# UMAP SSL Baselines

In [10]:
import torch
import pandas as pd
from sklearn import datasets as sk_datasets
from sklearn.decomposition import PCA
from tqdm import tqdm
from umap import UMAP

from torch.utils.data import Dataset, DataLoader, random_split
import torch.nn as nn
from torchvision import datasets, transforms, models
from torchvision.models import resnet

import os
import csv
from tabulate import tabulate
import time
import rarfile
import pickle

import numpy as np
from matplotlib import pyplot as plt
from IPython.core.debugger import set_trace

from CifarResnet import CifarResnet

device = torch.device("cuda:0" if torch.cuda.is_available() else "cpu")

In [6]:
# import sys
# !{sys.executable} -m pip install rarfile

# Load Data

In [7]:
# Cifar
cifar_data_loc = "../data/cifar10"
cifar_transform = transforms.Compose([transforms.RandomHorizontalFlip(),
                                      transforms.RandomRotation(30),
                                      transforms.ToTensor(),
                                      transforms.Normalize((0.5, 0.5, 0.5), (0.5, 0.5, 0.5))])
cifar_test_transform = transforms.ToTensor()

if not os.path.exists(cifar_data_loc):
    os.makedirs(cifar_data_loc)
    
cifar10_train = datasets.CIFAR10(cifar_data_loc, train=True, transform=cifar_transform, download=True)
cifar10_test = datasets.CIFAR10(cifar_data_loc, train=False, transform=cifar_test_transform, download=True)

class CustomDataset(Dataset):
    def __init__(self, items=None, labels=None):
        """Initializes the dataset
        Args:
            items (list of Tensor): a list of dataset items in Tensor format
            labels (list of Tensor): a list of labels in Tensor format
        """
        if items is not None:
            self.items = items
            self.labels = labels
        else:
            self.items = []
            self.labels = []
            
    def __getitem__(self, i):
        return self.items[i], self.labels[i]
    
    def __len__(self):
        return len(self.items)
    
    def append(self, item, label):
        self.items.append(item)
        self.labels.append(label)

Files already downloaded and verified
Files already downloaded and verified


# Define Embeddings

In [None]:
def get_identity_embedding():
    """As a baseline, create an 'embedding' that just returns the item itself
    Returns:
        embedding (nn.Module): an identity embedding
        embed_time (float): the time in seconds to train the embedding (0)
    """
    class IdentityEmbedding(nn.Module):
        def __init__(self):
            super(IdentityEmbedding, self).__init__()

__Data records__
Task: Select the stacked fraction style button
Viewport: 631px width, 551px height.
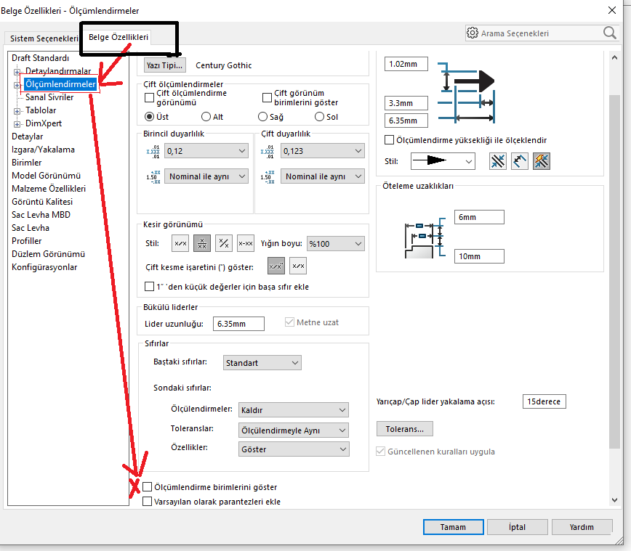Action: [202, 244]
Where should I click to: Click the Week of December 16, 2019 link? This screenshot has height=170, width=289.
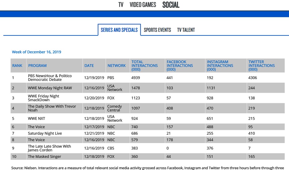coord(37,52)
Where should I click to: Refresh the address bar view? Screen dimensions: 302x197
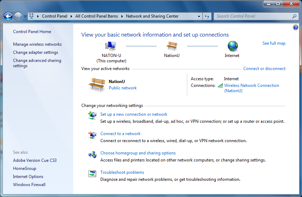tap(207, 16)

__Your goal__
Answer these questions about the UMAP SSL baselines notebook above:
1. What directory path is assigned to the CIFAR data location?
2. By how many degrees does the training transform randomly rotate images?
3. What embed time does the identity embedding's docstring give?

__Output of the exercise__
1. "../data/cifar10"
2. 30 degrees
3. 0 seconds